Three Beam Interference is a Sensitive Measure of the Efficacy of Macromolecular Refinement Techniques. Robert M. Sweet, Alexei S. Soares, Donald L.D. Caspar, Edgar Weckert, Annie Héroux, Kerstin Hölzer, Klaus Shroer, Dieter Schneider, & William Nolan, and Brookhaven National Lab, Upton, NY 11973.

A tool is presented for measuring the usefulness of refinement protocols. Triplet phases measured by the three-beam method from insulin crystals were used to measure the improvement of phases during model refinement, and to quantify the contribution made by each step in the refinement. Conventional amplitude data to 1.5Å resolution were recorded from rhombohedral pig insulin crystals using 1.54Å CuKα radiation and the refined phases were compared to 804 triplet phases measured using a three-beam interference technique from similar crystals using 1.1Å wavelength synchrotron radiation. The average measurement error in the triplet phases was estimated to be 10°.
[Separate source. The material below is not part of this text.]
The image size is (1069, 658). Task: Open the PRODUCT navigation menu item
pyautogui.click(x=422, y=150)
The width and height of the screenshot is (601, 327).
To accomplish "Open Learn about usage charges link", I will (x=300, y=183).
An initial atomic model and starting phases were obtained from a published structure, and the atomic model was refined against the amplitude data using CNS. The solvent region was improved further using density-modification. Calculated triplet phases were obtained from the model after each step in the refinement and were compared to the recorded triplet phases. The average difference between the recorded triplet phases and the calculated triplet phases was used as an unbiased measure of the correctness of the model at each stage in the refinement. The average discrepancy between measured and calculated triplet phases was reduced from 53.8° to 23.0° in our refinement.
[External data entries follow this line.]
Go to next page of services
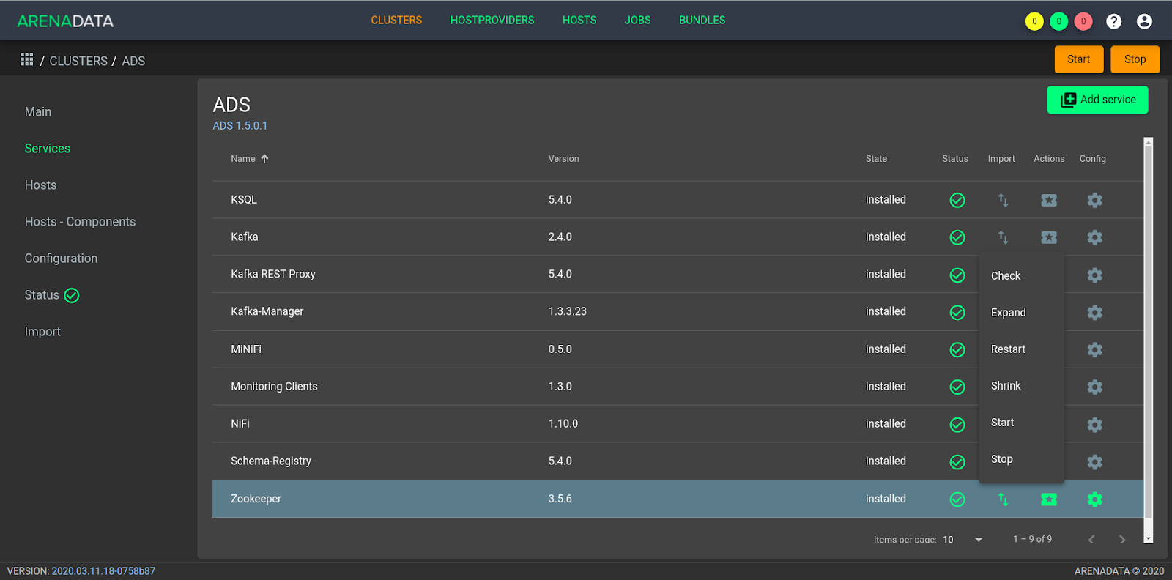Screen dimensions: 1172x580 [x=1122, y=540]
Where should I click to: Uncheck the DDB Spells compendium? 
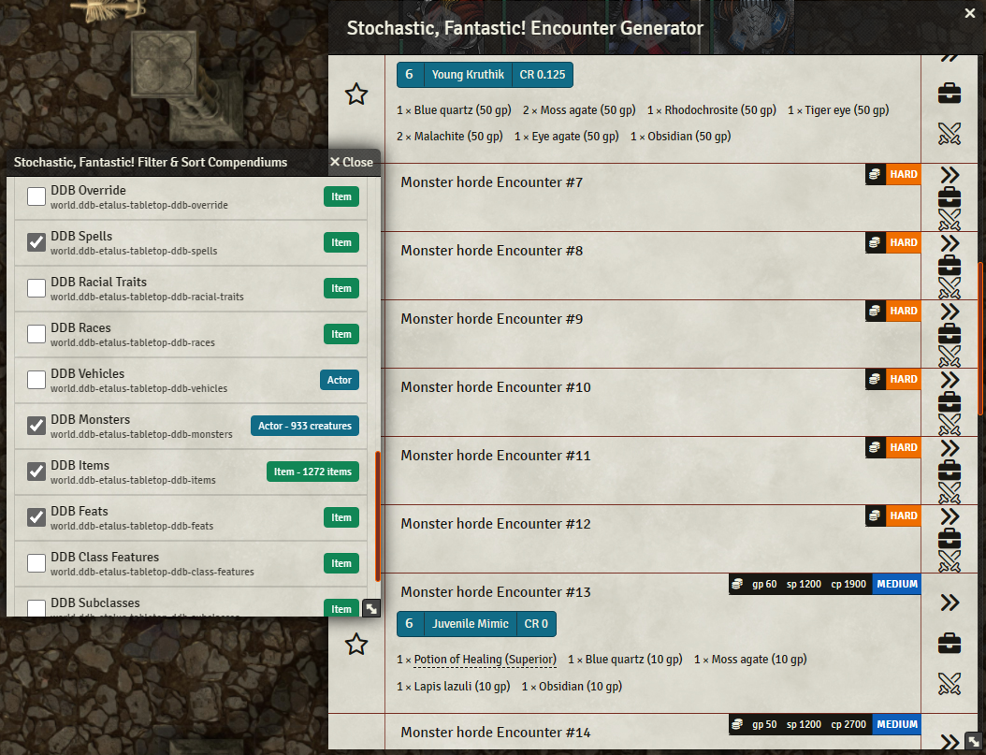[x=36, y=241]
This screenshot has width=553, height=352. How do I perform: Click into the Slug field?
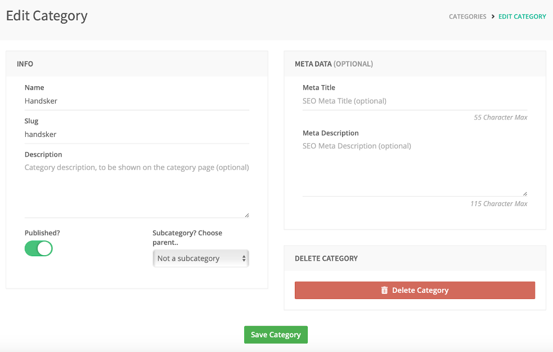click(137, 135)
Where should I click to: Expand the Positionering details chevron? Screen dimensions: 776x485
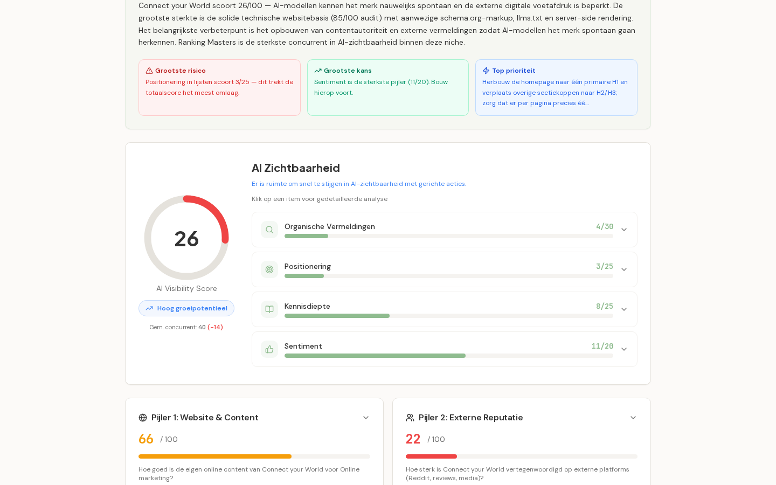click(x=624, y=269)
Each triplet phase has a contribution from three different individual phases. The average individual phase error was estimated after each refinement step by subtracting the 10° experimental error, any by assuming that each individual phase contributed equally to the triplet phase discrepancy. Conventional atomic refinement of an approximate starting model reduced the average individual phase error from 30.5° to 15.3°. Improvement of the solvent region, including the density modification procedure, reduced the individual phase error further by 2.7°. Modeling the discreet disorder of four amino acids accounted for an additional 0.6° improvement, and the final individual phase error was 12.0°.

Our objective is to use these remarkably accurate triplet phase data to determine the relative effectiveness of different refinement protocols, and we invite collaborators to use our data to validate refinement methods which they are familiar with.